Water Chemistry for Coffee: Hardness, Alkalinity, and Filtration
Volume I · May 2026 · 489 words
Water is approximately 98% of a brewed coffee by weight, and its mineral content determines which flavor compounds are extracted from the grounds and in what proportions. The Specialty Coffee Association (SCA) specifies an optimal brewing water range of 50–175 ppm total hardness (as CaCO₃), 40–70 ppm alkalinity, and pH 6.5–7.5. Water outside this range produces systematically different cups from the same coffee and grind setting — hardness too low under-extracts, hardness too high over-extracts, and alkalinity too high neutralizes the acids that contribute brightness and fruit notes.

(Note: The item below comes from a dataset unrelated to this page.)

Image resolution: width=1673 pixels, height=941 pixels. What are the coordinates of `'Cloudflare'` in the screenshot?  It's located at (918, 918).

Hardness — primarily calcium (Ca²⁺) and magnesium (Mg²⁺) ions — is the primary driver of extraction. These divalent cations bind to flavor compounds in the coffee and facilitate their dissolution into water. Magnesium is approximately twice as effective as calcium at extracting flavor compounds per unit of hardness, and waters high in magnesium produce cups with more perceived sweetness and complexity. Calcium contributes more to body and mouthfeel. The ideal ratio is approximately 2:1 magnesium to calcium by concentration. The Third Wave Water mineral packets provide a pre-formulated mineral blend designed to hit the SCA target when dissolved in distilled or RO water — a practical approach for users whose tap water chemistry is unknown or outside the SCA range.

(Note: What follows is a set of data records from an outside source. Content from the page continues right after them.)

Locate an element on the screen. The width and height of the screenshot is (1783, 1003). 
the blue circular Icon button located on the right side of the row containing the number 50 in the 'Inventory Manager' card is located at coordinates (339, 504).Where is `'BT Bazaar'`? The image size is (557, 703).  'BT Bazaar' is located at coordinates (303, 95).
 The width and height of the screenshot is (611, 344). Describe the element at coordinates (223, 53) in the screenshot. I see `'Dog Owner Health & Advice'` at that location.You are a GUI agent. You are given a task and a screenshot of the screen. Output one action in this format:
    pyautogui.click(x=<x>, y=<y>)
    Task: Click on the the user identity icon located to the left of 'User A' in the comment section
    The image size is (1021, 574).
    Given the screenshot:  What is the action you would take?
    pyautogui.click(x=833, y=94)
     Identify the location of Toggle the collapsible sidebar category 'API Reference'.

Alkalinity, measured as bicarbonate (HCO₃⁻), acts as a buffer that resists pH changes during extraction. Too much bicarbonate neutralizes the organic acids in coffee (citric, malic, phosphoric), producing a flat, dull cup regardless of the coffee's inherent acidity. Municipal water supplies in limestone regions commonly have alkalinity above 100 ppm — well above the SCA maximum — and benefit from dilution with distilled or RO water. A simple carbon filter, such as that in a Brita pitcher, reduces chlorine and some organic contaminants but does not meaningfully reduce hardness or alkalinity — it is a taste improvement, not a chemistry adjustment.